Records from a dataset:
++++++++++

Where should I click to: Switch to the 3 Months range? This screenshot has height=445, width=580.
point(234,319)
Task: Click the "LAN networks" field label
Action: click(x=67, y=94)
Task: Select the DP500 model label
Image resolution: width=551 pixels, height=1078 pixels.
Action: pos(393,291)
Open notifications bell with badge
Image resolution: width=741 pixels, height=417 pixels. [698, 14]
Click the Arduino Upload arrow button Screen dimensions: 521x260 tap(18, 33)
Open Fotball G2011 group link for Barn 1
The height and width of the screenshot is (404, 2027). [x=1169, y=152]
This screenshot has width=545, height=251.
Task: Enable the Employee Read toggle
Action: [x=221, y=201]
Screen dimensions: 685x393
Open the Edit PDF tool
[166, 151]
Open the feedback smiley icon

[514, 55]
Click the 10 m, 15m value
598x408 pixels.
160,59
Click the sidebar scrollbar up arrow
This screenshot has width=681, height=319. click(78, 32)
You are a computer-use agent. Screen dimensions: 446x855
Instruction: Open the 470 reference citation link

++++++++++

Your objective: Your answer is to contain exactly the lines from the one holding "You are a computer-use" to the end of the entries, with no other line.

Output of the task:
You are a computer-use agent. Screen dimensions: 446x855
Instruction: Open the 470 reference citation link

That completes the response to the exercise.